Acopia's claim-to-fame is virtualization, the ability to keep a namespace constant while changing the back ends around. They also do data migrations. They export via NFS or CIFS, so virtually any modern operating system can access data through their systems. This is very nice. The downside, though, is that Acopia is a hardware solution. Lori MacVittie's neat article about her personal NAS notwithstanding, using Acopia's ARX to provide seamless migration for your failed personal NAS just does not make fiscal sense.
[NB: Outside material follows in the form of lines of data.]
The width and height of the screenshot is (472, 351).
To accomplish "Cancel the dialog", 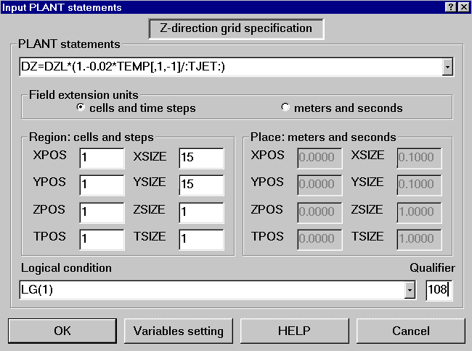I will coord(410,331).
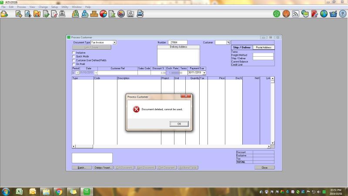Click Chrome in the Windows taskbar

pyautogui.click(x=59, y=191)
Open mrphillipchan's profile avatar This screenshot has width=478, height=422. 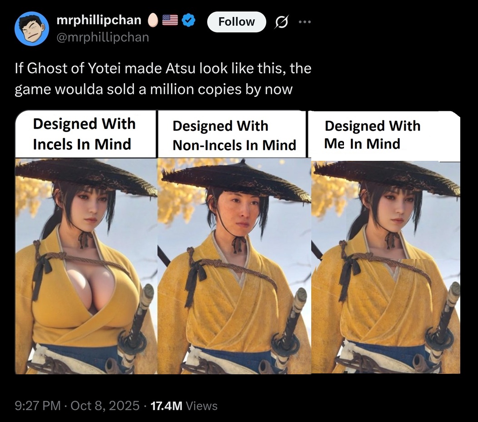(32, 29)
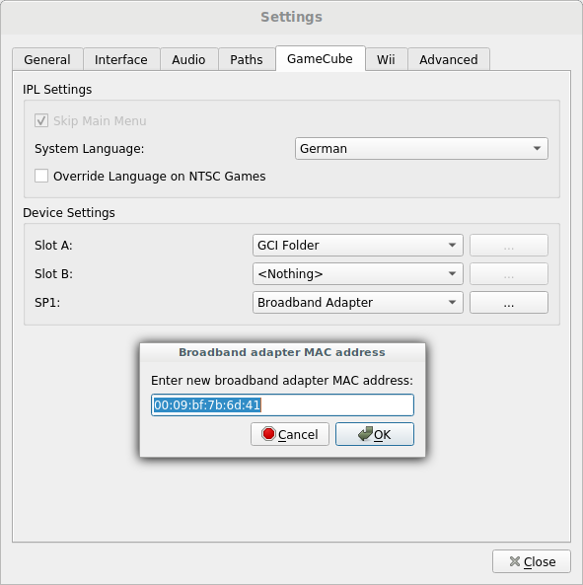
Task: Open the Slot B device dropdown
Action: click(358, 274)
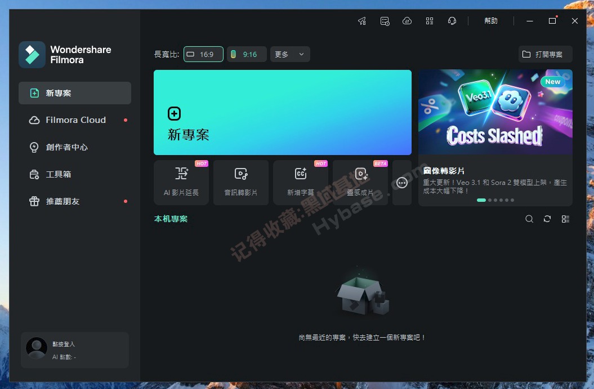594x389 pixels.
Task: Open the four-squares apps grid icon
Action: pos(430,21)
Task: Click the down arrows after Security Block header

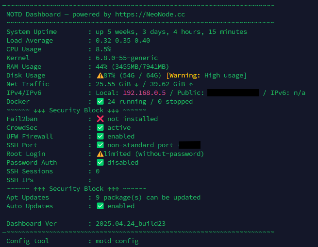Action: point(113,110)
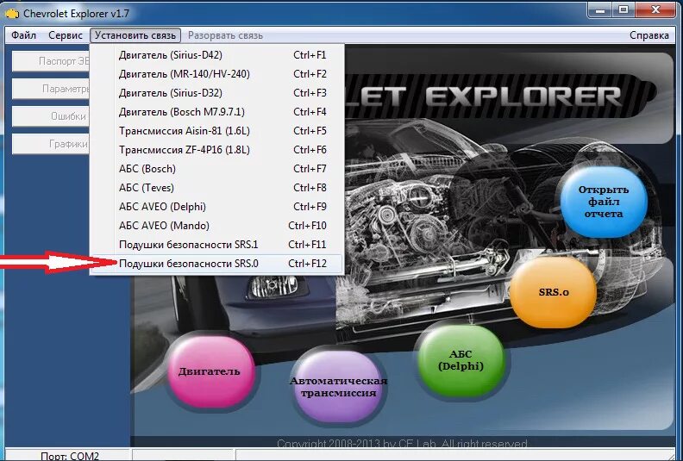Click the Ошибки side button
The width and height of the screenshot is (683, 461).
[x=51, y=116]
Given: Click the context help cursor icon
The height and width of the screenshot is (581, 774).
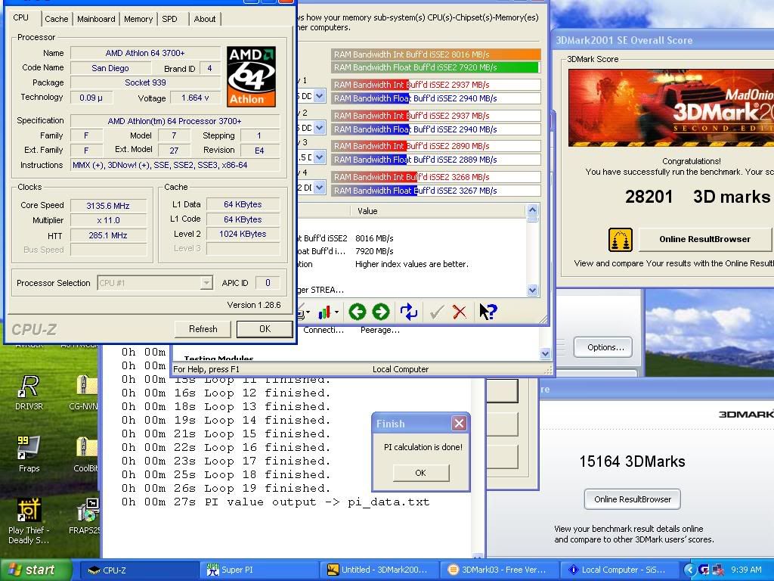Looking at the screenshot, I should point(488,312).
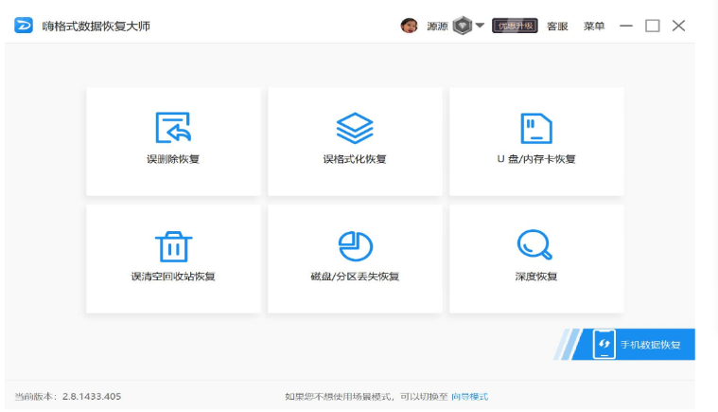Switch to 向导模式 via link
718x412 pixels.
click(469, 396)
AFS provides the same kind of virtualization, but at a different cost. First, no special hardware is needed. The cost comes in complexity: clients have to run the AFS client. Ports exist to lots of modern operating systems (from AIX to Windows), but installing clients is definitely more expensive than plugging a network-transparent NFS proxy into your network. The other cost is in administration: the ramp-up for AFS is fairly steep. While efforts have been made to help people get started with AFS, there is still a lot of work to be done.
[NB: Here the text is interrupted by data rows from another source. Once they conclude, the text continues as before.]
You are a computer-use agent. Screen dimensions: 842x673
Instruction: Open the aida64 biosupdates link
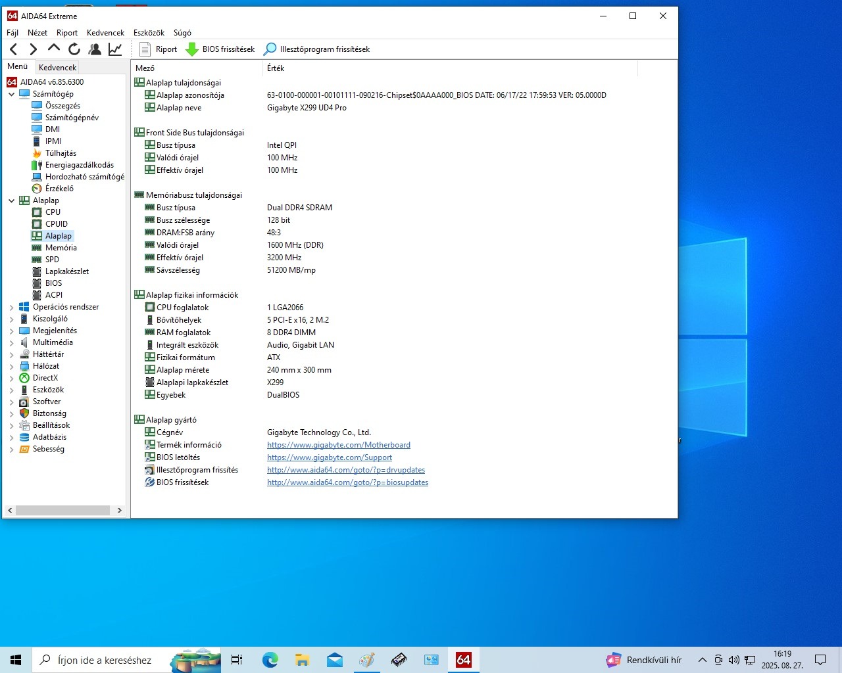pos(347,482)
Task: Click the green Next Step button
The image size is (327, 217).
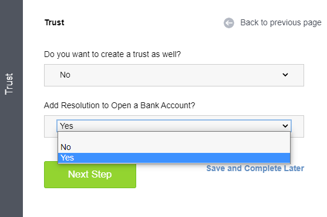Action: click(x=90, y=175)
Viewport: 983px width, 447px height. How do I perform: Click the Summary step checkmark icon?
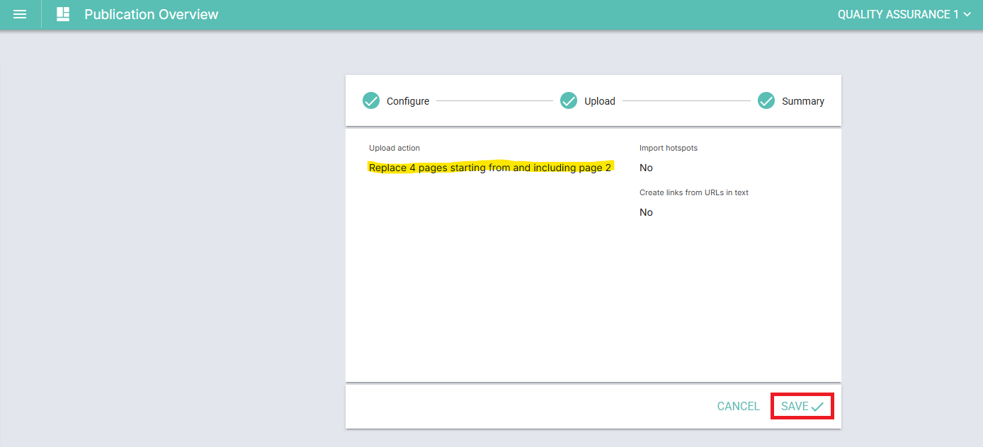pos(766,101)
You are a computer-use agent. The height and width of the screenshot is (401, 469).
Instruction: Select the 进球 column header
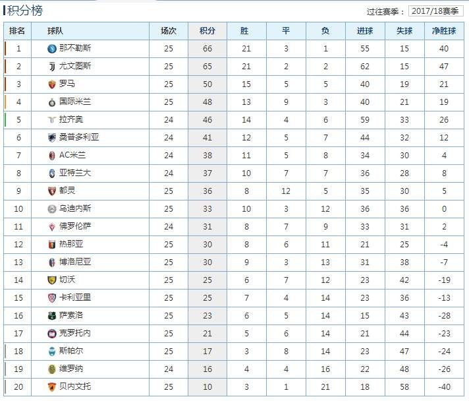click(x=365, y=31)
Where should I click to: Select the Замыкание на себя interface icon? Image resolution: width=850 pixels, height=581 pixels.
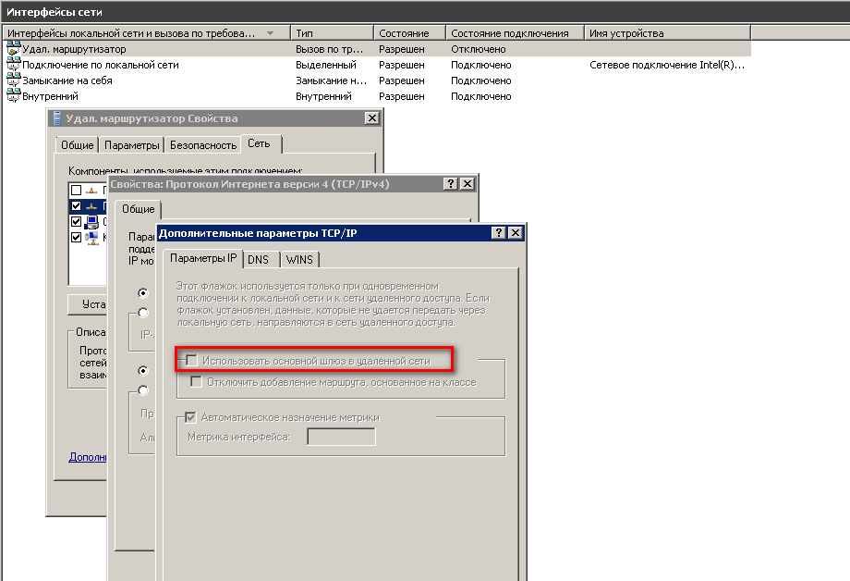(x=13, y=80)
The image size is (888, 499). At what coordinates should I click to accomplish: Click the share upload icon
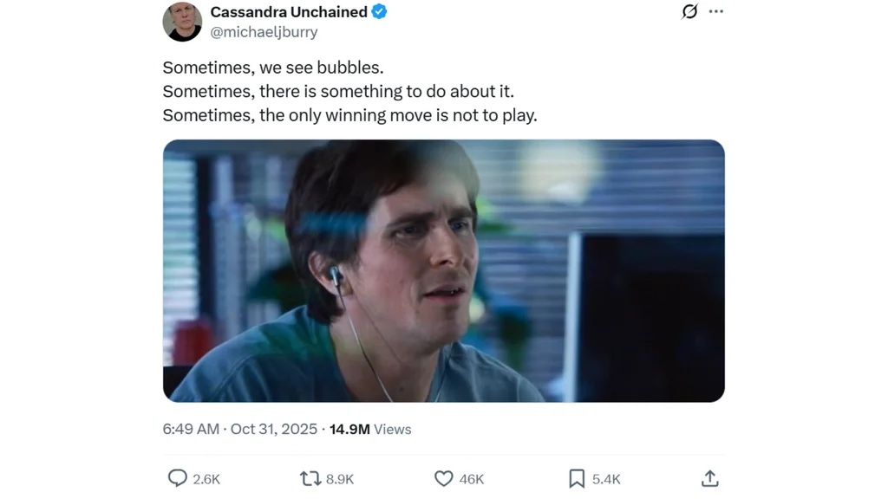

The two key features of AFS that provide this virtualization are the @sys magic, and the separation of filesystems into volumes, with volume metadata managed by database servers. These key pieces let administrators glue together namespaces seamlessly. The stable semantics of volume migration also lets administrators migrate data around a site even while users are accessing that data, letting users stay even further from the underlying details of the storage infrastructure.
Panasas, on the other hand, is a clear winner over AFS in its product niche: high-performance NFS. Like Lustre and several other filesystem products that live in the High-Performance Filesystem niche, Panasas accomplishes this by parallelizing remote filesystem accesses. AFS gets some performance benefits from its caching, but the filesystem accesses are done against a single filesystem. AFS also doesn't really do NFS.
So who is buying Panasas? While l have no knowledge of the sales, I can make some fairly educated guesses: Organizations with large data sets in NFS (or CIFS) that need greater performance. The large research organizations (high-energy physics labs, TeraGRID research groups, etc) might be interested in Panasas (except they already have Lustre, with support via ClusterFS). The most direct competitors to Panasas, then, are the NAS appliance vendors. It is interesting that most of the large research organizations have historically been heavy AFS users as well, and many still are. AFS is widely used for the cross-site sharing of data, but it simply doesn't perform well enough to be competitive with NAS appliances running NFS.
My suggestion, then, to the OpenAFS community is to get serious about helping people get started with AFS, and compete with the Acopias of the world. Also, look into improving AFS performance: as AFS is more complex than NFS, there is likely never to be a performance comparison in favor of AFS; however, parallel filesystem accesses have been around for quite a while, and an implementation of it in AFS could be very interesting.